About this task: Give all the records again, with no alterations.

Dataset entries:

_ _ _ _ _ _ _

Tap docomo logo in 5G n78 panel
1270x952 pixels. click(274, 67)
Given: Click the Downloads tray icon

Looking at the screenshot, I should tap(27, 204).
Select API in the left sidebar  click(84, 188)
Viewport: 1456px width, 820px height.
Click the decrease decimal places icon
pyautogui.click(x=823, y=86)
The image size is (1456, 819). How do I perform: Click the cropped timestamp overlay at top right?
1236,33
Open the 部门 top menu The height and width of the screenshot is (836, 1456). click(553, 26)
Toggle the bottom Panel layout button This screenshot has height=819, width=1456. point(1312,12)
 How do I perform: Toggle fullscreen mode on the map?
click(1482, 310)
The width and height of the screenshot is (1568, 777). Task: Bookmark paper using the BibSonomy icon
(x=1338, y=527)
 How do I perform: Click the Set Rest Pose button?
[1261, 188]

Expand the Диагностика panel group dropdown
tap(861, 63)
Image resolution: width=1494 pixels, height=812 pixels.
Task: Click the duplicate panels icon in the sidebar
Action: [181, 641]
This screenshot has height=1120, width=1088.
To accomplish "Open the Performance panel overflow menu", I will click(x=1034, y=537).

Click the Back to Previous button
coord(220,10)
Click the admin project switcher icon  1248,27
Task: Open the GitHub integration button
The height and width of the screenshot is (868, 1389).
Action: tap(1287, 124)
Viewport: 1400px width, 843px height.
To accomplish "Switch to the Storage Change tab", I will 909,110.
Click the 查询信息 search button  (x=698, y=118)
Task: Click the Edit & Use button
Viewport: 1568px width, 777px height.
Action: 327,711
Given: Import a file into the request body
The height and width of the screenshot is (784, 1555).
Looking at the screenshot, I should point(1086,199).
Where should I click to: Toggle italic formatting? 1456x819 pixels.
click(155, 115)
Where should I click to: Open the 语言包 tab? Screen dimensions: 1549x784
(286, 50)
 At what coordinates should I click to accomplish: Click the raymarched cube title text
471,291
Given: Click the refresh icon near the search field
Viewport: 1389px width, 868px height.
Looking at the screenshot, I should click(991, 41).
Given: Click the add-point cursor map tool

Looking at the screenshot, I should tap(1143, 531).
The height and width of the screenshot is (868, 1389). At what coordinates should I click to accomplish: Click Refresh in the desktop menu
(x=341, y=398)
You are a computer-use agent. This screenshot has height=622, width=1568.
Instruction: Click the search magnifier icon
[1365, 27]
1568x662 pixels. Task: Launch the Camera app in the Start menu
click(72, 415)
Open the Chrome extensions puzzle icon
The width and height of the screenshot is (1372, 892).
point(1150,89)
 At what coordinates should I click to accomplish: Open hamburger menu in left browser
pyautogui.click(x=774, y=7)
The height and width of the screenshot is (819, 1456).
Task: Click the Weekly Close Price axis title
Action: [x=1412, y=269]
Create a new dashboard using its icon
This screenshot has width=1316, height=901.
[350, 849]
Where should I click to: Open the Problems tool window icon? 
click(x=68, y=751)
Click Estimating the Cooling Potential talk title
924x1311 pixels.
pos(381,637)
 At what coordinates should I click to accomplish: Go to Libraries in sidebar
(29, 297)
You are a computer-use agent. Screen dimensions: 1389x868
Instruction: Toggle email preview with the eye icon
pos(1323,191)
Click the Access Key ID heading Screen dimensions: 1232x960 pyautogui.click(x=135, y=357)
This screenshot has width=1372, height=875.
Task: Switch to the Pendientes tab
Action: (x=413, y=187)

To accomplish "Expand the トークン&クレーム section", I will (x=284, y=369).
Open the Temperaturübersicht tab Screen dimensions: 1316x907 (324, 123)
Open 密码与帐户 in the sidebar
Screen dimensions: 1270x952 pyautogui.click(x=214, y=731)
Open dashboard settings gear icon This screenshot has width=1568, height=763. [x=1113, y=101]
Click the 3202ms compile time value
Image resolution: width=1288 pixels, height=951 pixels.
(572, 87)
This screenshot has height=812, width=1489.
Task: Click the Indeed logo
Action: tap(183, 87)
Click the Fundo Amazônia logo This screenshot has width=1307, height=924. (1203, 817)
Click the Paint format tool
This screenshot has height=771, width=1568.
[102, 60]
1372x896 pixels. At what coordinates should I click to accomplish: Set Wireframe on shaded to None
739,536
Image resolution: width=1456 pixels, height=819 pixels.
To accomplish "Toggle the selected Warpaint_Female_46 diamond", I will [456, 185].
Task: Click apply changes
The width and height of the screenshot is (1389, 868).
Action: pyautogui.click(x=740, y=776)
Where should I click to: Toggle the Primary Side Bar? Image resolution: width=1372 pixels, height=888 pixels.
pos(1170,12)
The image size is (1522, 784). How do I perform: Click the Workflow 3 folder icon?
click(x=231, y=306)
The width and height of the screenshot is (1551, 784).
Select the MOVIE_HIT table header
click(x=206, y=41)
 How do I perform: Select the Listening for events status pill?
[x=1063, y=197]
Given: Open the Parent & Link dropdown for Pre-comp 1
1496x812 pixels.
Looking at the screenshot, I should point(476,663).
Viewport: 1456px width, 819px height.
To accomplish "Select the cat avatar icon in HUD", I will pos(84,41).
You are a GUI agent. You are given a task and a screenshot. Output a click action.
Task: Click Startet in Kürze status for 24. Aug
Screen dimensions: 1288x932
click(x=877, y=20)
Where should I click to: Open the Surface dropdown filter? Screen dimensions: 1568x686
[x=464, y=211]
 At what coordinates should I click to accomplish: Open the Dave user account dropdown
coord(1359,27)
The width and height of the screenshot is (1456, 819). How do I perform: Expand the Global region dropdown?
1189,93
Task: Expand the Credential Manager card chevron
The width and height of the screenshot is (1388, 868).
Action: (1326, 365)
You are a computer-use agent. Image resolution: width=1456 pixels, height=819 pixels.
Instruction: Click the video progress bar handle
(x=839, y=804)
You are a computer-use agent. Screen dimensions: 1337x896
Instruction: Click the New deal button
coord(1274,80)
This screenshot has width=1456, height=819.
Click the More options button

_ _ _ _ _ _ _

Worked solution:
Tap docomo logo in 5G n78 panel
1270x952 pixels. click(274, 67)
Given: Click the Downloads tray icon

Looking at the screenshot, I should tap(27, 204).
Select API in the left sidebar  click(84, 188)
Viewport: 1456px width, 820px height.
Click the decrease decimal places icon
pyautogui.click(x=823, y=86)
The image size is (1456, 819). How do I perform: Click the cropped timestamp overlay at top right?
1236,33
Open the 部门 top menu The height and width of the screenshot is (836, 1456). click(553, 26)
Toggle the bottom Panel layout button This screenshot has height=819, width=1456. point(1312,12)
 How do I perform: Toggle fullscreen mode on the map?
click(1482, 310)
The width and height of the screenshot is (1568, 777). Task: Bookmark paper using the BibSonomy icon
(x=1338, y=527)
 How do I perform: Click the Set Rest Pose button?
[1261, 188]

Expand the Диагностика panel group dropdown
tap(861, 63)
Image resolution: width=1494 pixels, height=812 pixels.
Task: Click the duplicate panels icon in the sidebar
Action: [181, 641]
This screenshot has height=1120, width=1088.
To accomplish "Open the Performance panel overflow menu", I will click(x=1034, y=537).

Click the Back to Previous button
coord(220,10)
Click the admin project switcher icon  1248,27
Task: Open the GitHub integration button
The height and width of the screenshot is (868, 1389).
Action: tap(1287, 124)
Viewport: 1400px width, 843px height.
To accomplish "Switch to the Storage Change tab", I will 909,110.
Click the 查询信息 search button  (x=698, y=118)
Task: Click the Edit & Use button
Viewport: 1568px width, 777px height.
Action: 327,711
Given: Import a file into the request body
The height and width of the screenshot is (784, 1555).
Looking at the screenshot, I should point(1086,199).
Where should I click to: Toggle italic formatting? 1456x819 pixels.
click(155, 115)
Where should I click to: Open the 语言包 tab? Screen dimensions: 1549x784
(286, 50)
 At what coordinates should I click to accomplish: Click the raymarched cube title text
471,291
Given: Click the refresh icon near the search field
Viewport: 1389px width, 868px height.
Looking at the screenshot, I should click(991, 41).
Given: Click the add-point cursor map tool

Looking at the screenshot, I should tap(1143, 531).
The height and width of the screenshot is (868, 1389). At what coordinates should I click to accomplish: Click Refresh in the desktop menu
(x=341, y=398)
You are a computer-use agent. This screenshot has height=622, width=1568.
Instruction: Click the search magnifier icon
[1365, 27]
1568x662 pixels. Task: Launch the Camera app in the Start menu
click(72, 415)
Open the Chrome extensions puzzle icon
The width and height of the screenshot is (1372, 892).
point(1150,89)
 At what coordinates should I click to accomplish: Open hamburger menu in left browser
pyautogui.click(x=774, y=7)
The height and width of the screenshot is (819, 1456).
Task: Click the Weekly Close Price axis title
Action: [x=1412, y=269]
Create a new dashboard using its icon
This screenshot has width=1316, height=901.
[350, 849]
Where should I click to: Open the Problems tool window icon? 
click(x=68, y=751)
Click Estimating the Cooling Potential talk title
924x1311 pixels.
pos(381,637)
 At what coordinates should I click to accomplish: Go to Libraries in sidebar
(29, 297)
You are a computer-use agent. Screen dimensions: 1389x868
Instruction: Toggle email preview with the eye icon
pos(1323,191)
Click the Access Key ID heading Screen dimensions: 1232x960 pyautogui.click(x=135, y=357)
This screenshot has width=1372, height=875.
Task: Switch to the Pendientes tab
Action: (x=413, y=187)

To accomplish "Expand the トークン&クレーム section", I will (x=284, y=369).
Open the Temperaturübersicht tab Screen dimensions: 1316x907 (324, 123)
Open 密码与帐户 in the sidebar
Screen dimensions: 1270x952 pyautogui.click(x=214, y=731)
Open dashboard settings gear icon This screenshot has width=1568, height=763. [x=1113, y=101]
Click the 3202ms compile time value
Image resolution: width=1288 pixels, height=951 pixels.
(572, 87)
This screenshot has height=812, width=1489.
Task: Click the Indeed logo
Action: tap(183, 87)
Click the Fundo Amazônia logo This screenshot has width=1307, height=924. (1203, 817)
Click the Paint format tool
This screenshot has height=771, width=1568.
[102, 60]
1372x896 pixels. At what coordinates should I click to accomplish: Set Wireframe on shaded to None
739,536
Image resolution: width=1456 pixels, height=819 pixels.
To accomplish "Toggle the selected Warpaint_Female_46 diamond", I will [456, 185].
Task: Click apply changes
The width and height of the screenshot is (1389, 868).
Action: pyautogui.click(x=740, y=776)
Where should I click to: Toggle the Primary Side Bar? Image resolution: width=1372 pixels, height=888 pixels.
pos(1170,12)
The image size is (1522, 784). How do I perform: Click the Workflow 3 folder icon?
click(x=231, y=306)
The width and height of the screenshot is (1551, 784).
Select the MOVIE_HIT table header
click(x=206, y=41)
 How do I perform: Select the Listening for events status pill?
[x=1063, y=197]
Given: Open the Parent & Link dropdown for Pre-comp 1
1496x812 pixels.
Looking at the screenshot, I should point(476,663).
Viewport: 1456px width, 819px height.
To accomplish "Select the cat avatar icon in HUD", I will pos(84,41).
You are a GUI agent. You are given a task and a screenshot. Output a click action.
Task: Click Startet in Kürze status for 24. Aug
Screen dimensions: 1288x932
click(x=877, y=20)
Where should I click to: Open the Surface dropdown filter? Screen dimensions: 1568x686
[x=464, y=211]
 At what coordinates should I click to accomplish: Open the Dave user account dropdown
coord(1359,27)
The width and height of the screenshot is (1456, 819). How do I perform: Expand the Global region dropdown?
1189,93
Task: Expand the Credential Manager card chevron
The width and height of the screenshot is (1388, 868).
Action: (1326, 365)
You are a computer-use agent. Image resolution: width=1456 pixels, height=819 pixels.
Instruction: Click the video progress bar handle
(x=839, y=804)
You are a computer-use agent. Screen dimensions: 1337x896
Instruction: Click the New deal button
coord(1274,80)
This screenshot has width=1456, height=819.
Click the More options button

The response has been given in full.